Abteil Nr. 6

Art pour l‘ Arthouse

oder die schwebend akademische, nicht ganz abwegige Frage, ob die Finnin Laura (Seidi Haarla), die endlos in eine Estin verliebt ist, wenn sie nur lang genug in einem Zugabteil mit dem Russen Ljoha (Yuriy Borisov) verbringt, sich allenfalls umorientieren könnte.

Des Rätsels Lösung könnten möglicherweise die Petroglyphen von Murmansk liefern, die das Ziel der Reise sind.

Eine Winterreise. Laura plant mit ihrer Freundin aus Estland eine winterliche Bahnreise nach Murmansk, um dort die berühmten Petroglyphen zu sehen. Allzu genau kann sie es mit den Reisevorbereitungen nicht genommen haben, sonst wüsste sie, dass das im Winter unter Umständen schwierig werden kann. Das zeigt aber auch, dass die Petroglyphen wohl eher ein Vorwand für eine Reise sind – und damit für ein Roadmovie für Regisseur Juho Kuosmanen (Der glücklichste Tag im Leben des Olli Makel), der mit Andris Feldmanis auch das Drehbuch nach dem Roman von Rosa Liksom geschrieben hat – eine kuschelige Reise mit der Geliebten in einem kuscheligen Schlafwagenabteil der russischen Eisenbahn, die hier so richtig filmromantisch rüberkommt, das wäre die Idee.

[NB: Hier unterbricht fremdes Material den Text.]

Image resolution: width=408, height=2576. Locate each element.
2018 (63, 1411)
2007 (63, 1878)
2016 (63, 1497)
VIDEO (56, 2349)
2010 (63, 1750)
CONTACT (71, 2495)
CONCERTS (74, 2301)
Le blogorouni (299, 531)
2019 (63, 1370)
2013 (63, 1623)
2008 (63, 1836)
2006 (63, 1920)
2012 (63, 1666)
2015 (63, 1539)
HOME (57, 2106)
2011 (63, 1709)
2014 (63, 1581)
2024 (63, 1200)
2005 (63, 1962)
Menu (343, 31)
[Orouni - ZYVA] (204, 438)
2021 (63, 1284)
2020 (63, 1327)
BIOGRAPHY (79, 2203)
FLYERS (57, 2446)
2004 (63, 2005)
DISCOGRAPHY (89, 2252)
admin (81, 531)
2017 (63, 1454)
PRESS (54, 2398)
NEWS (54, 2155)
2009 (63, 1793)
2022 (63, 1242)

Wie denn Kuosmanen sowieso enorme Fertigkeiten und Talente in der Filmsprache vorweist. Oft ist er seinen Protagonisten dicht auf den Fersen, immer nah an ihnen ran oder schaut mit ihnen aus dem Zug ins winterliche Russland und immer scheint es, dass er nur mit realen Lichtquellen arbeitet.

Die Schaffnerin ist prototypisch russisch, aber nicht ganz so klischeebös.

Die Reise fängt für Laura mit einer Enttäuschung an. Wie sie bei der Freundin ankommt, ist deren Bude voll; ein literarisches Völkchen raucht, trinkt, unterhält sich. Mit Intimität mit der Freundin ist nicht viel. Und dann sagt sie die Teilnahme an der Reise ab.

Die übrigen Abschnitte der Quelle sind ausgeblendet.